My heart battled the splintering beats, fighting off the invasive familiar and unfamiliar ones. “You dry hump all your friends like that?” Anger strutted around my words.
She swallowed hard. “It won’t happen again.”
I wanted it to fucking happen again. Preferably without the clothes.
Letting my head drop against the floor, “We can’t be friends, Adelaide.”
“Why?” She asked.
“You know why.”
Because I felt the heat of your pussy as you came apart and all I want is for you to do it again and again and fucking again.
“Our marriage isn’t real.”
But my feelings are.
“Christian,” she closed her eyes and threw her head back in exhaustion. “We can’t continue on like this.”
I ignored her. “Why didn’t you touch me?”
Her whole body shuddered. “Because I didn’t want to.”
TWENTY-THREE
SEVEN YEARS AGO — ADELAIDE
At seven inthe morning on Thursday August 7th, Eunbin was pronounced dead.
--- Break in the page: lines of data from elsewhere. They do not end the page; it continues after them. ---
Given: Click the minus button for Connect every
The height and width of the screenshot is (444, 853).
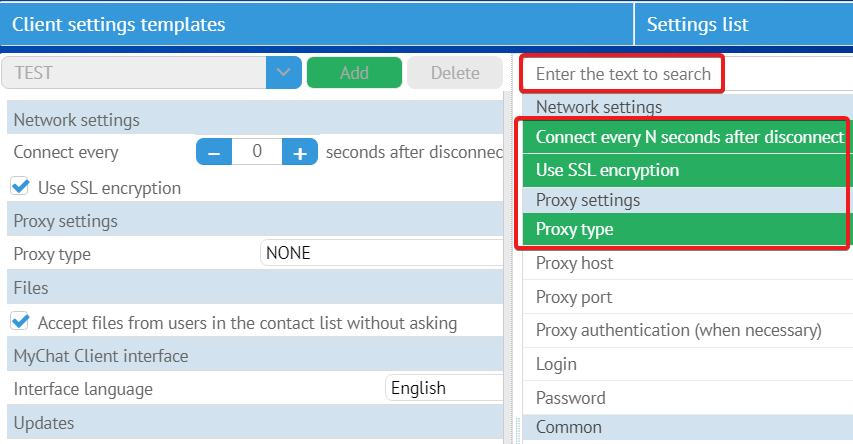Looking at the screenshot, I should coord(214,152).
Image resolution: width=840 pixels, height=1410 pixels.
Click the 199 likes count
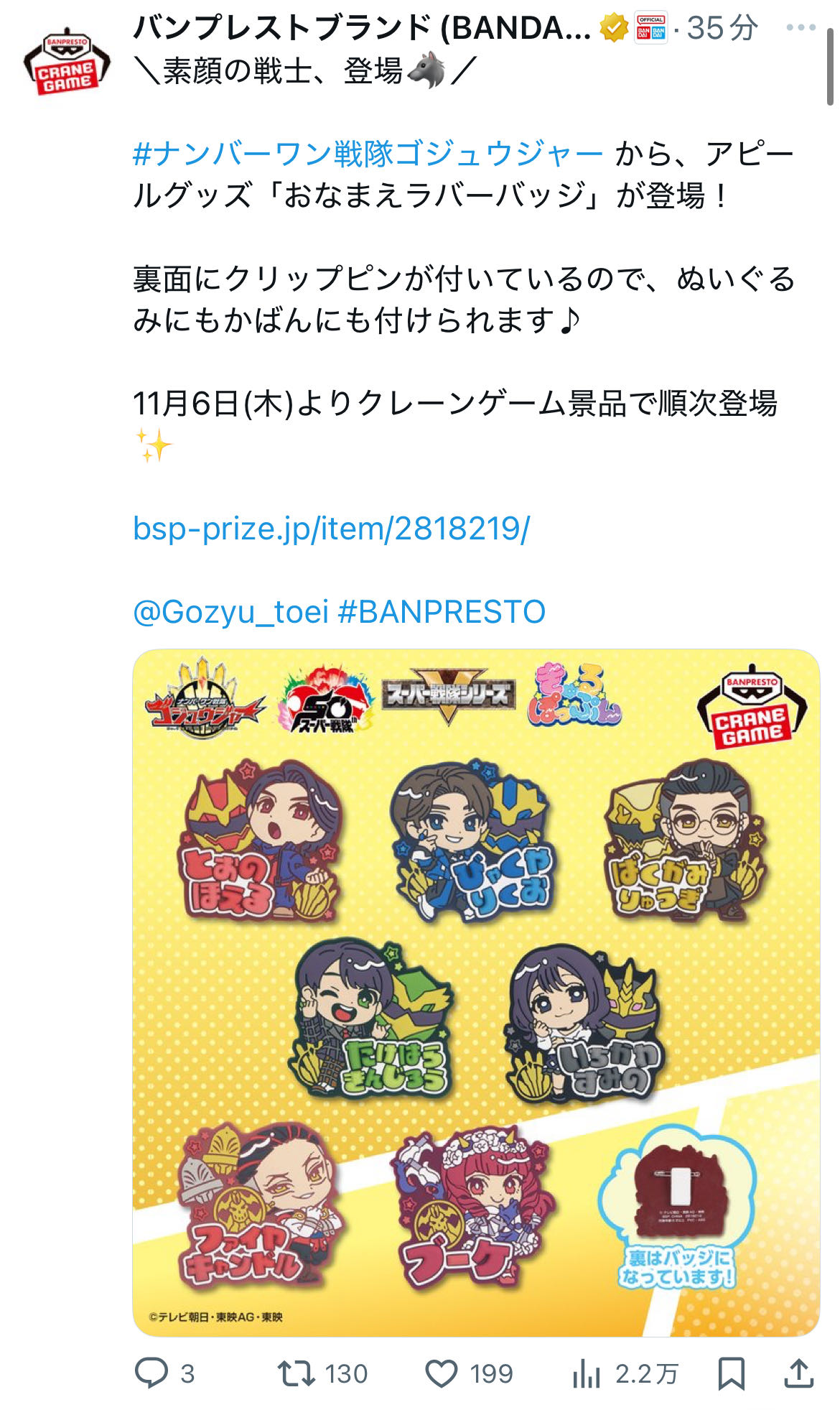coord(491,1374)
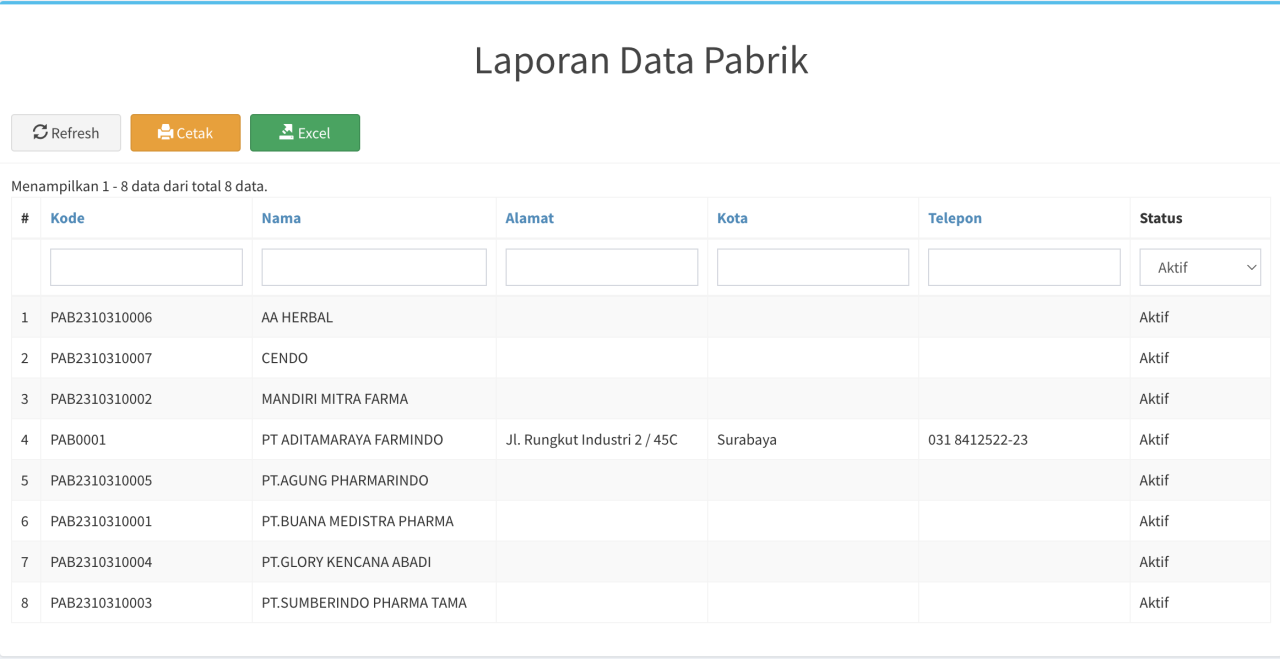Sort table by Kota column
This screenshot has height=659, width=1280.
pyautogui.click(x=732, y=218)
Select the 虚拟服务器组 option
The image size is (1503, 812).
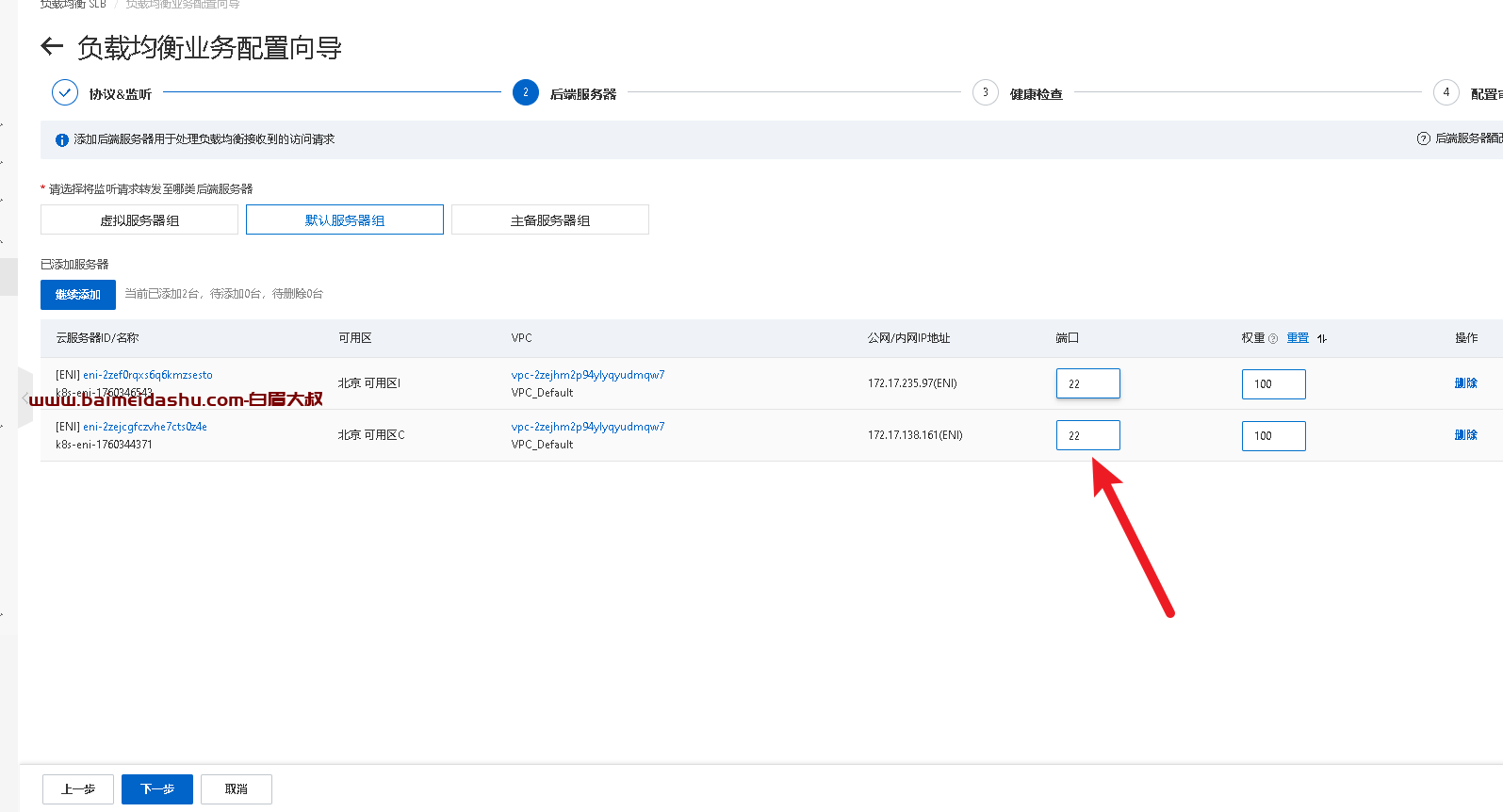coord(139,220)
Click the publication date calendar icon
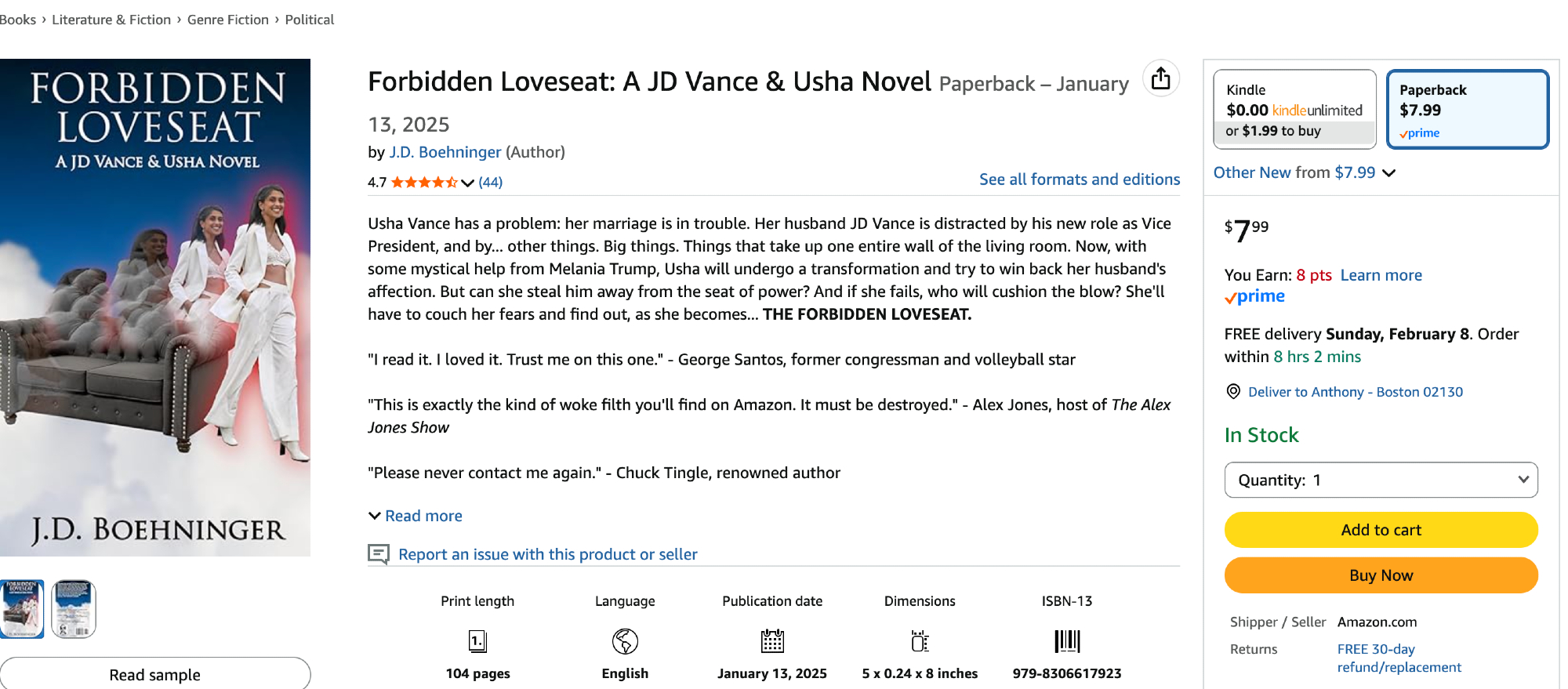Viewport: 1568px width, 689px height. point(772,641)
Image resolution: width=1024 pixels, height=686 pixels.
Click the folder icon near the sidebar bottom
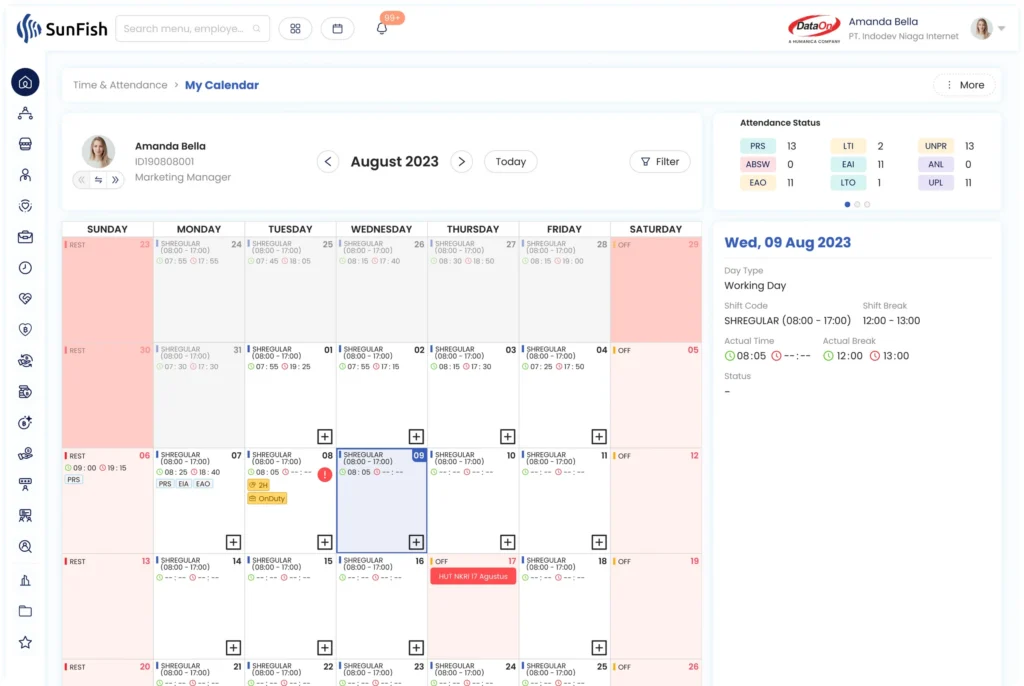[24, 610]
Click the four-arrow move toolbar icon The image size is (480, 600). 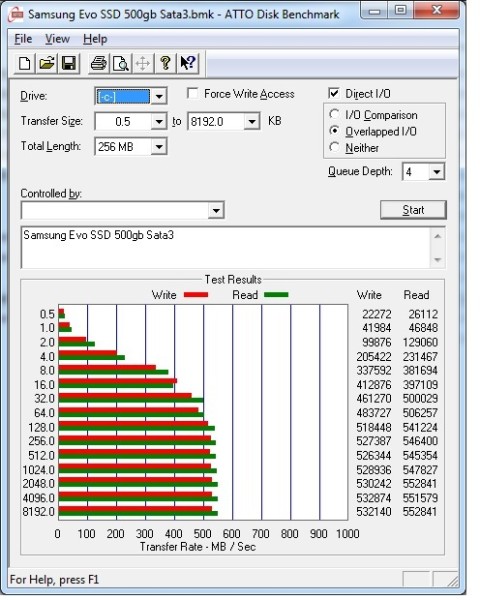(143, 63)
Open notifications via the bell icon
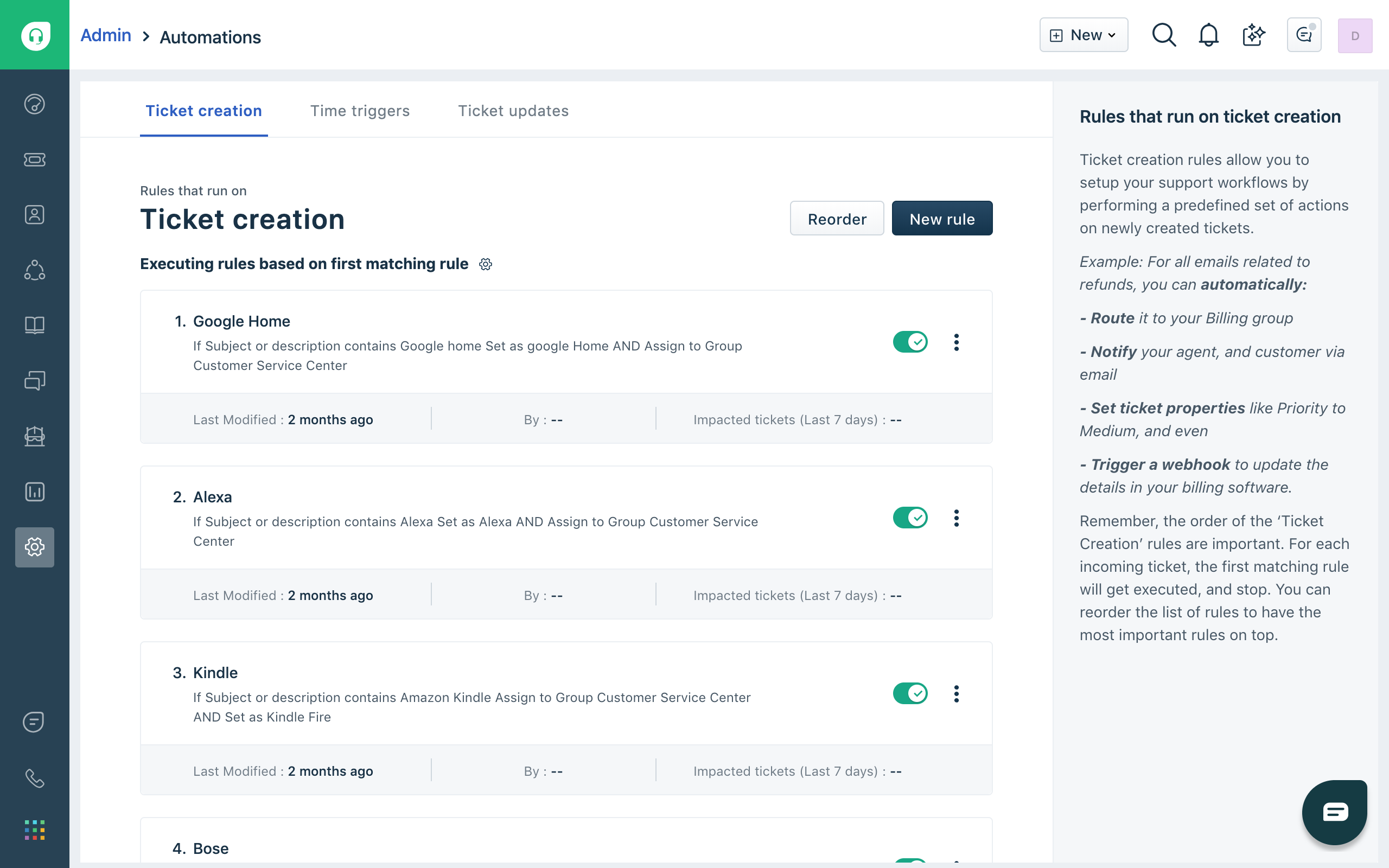 click(1208, 34)
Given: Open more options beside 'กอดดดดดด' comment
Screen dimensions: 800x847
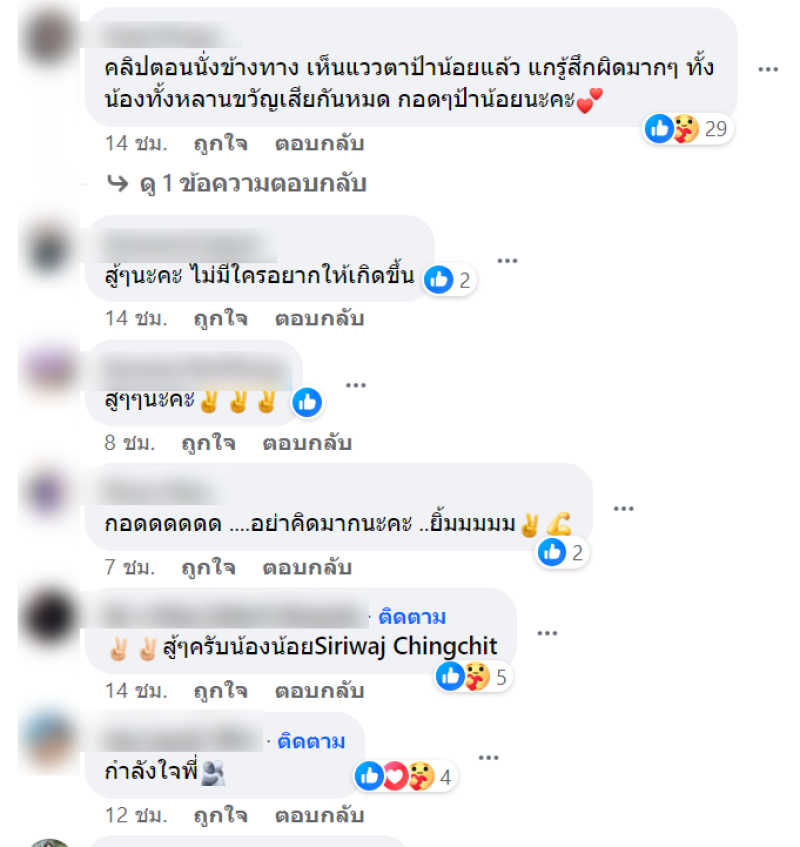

On August 8th, we held her funeral at the same graveyard where my parents were buried.
The sky cried as her death brought flowers to their knees and wilting stems decayed.
I’d lost three people I loved in under a decade.
I wondered what Eunbin would think about the man talking about God in front of her when she didn’t believe in religion.
She’d laugh softly, whisper something incredibly funny in my ears, then pull me closer and rest her chin on my head.
My chest constricted. Tears fell down my cheeks, burying themselves in these restless graves.
People sobbed all around, but my eyes were on one person.
His pants were muddy and soaked with rain. Christian stood right in front of Eunbin’s grave all alone.
With a sniffle, I nudged past people to get to him. I didn’t need to look at him to know that he was pretending to be okay. That’s who Christian was. When Eunbin’s cancer relapsed and she was sent to the hospital, he held his tears in even when they pricked at his eyes.
His sadness called to mine, our waves crashing and turning into one. A tsunami wouldn’t withstand the force of us.
I took the black shawl off my shoulders and wrapped it over his, keeping my hand on his back. “Christian.”
When he didn’t look at me, I coerced him to face me. My other hand reached up to touch his cheeks. He was so cold.
“Baby,” I caressed his cheekbone. “Come here.”
His lips quivered before he pulled me into him.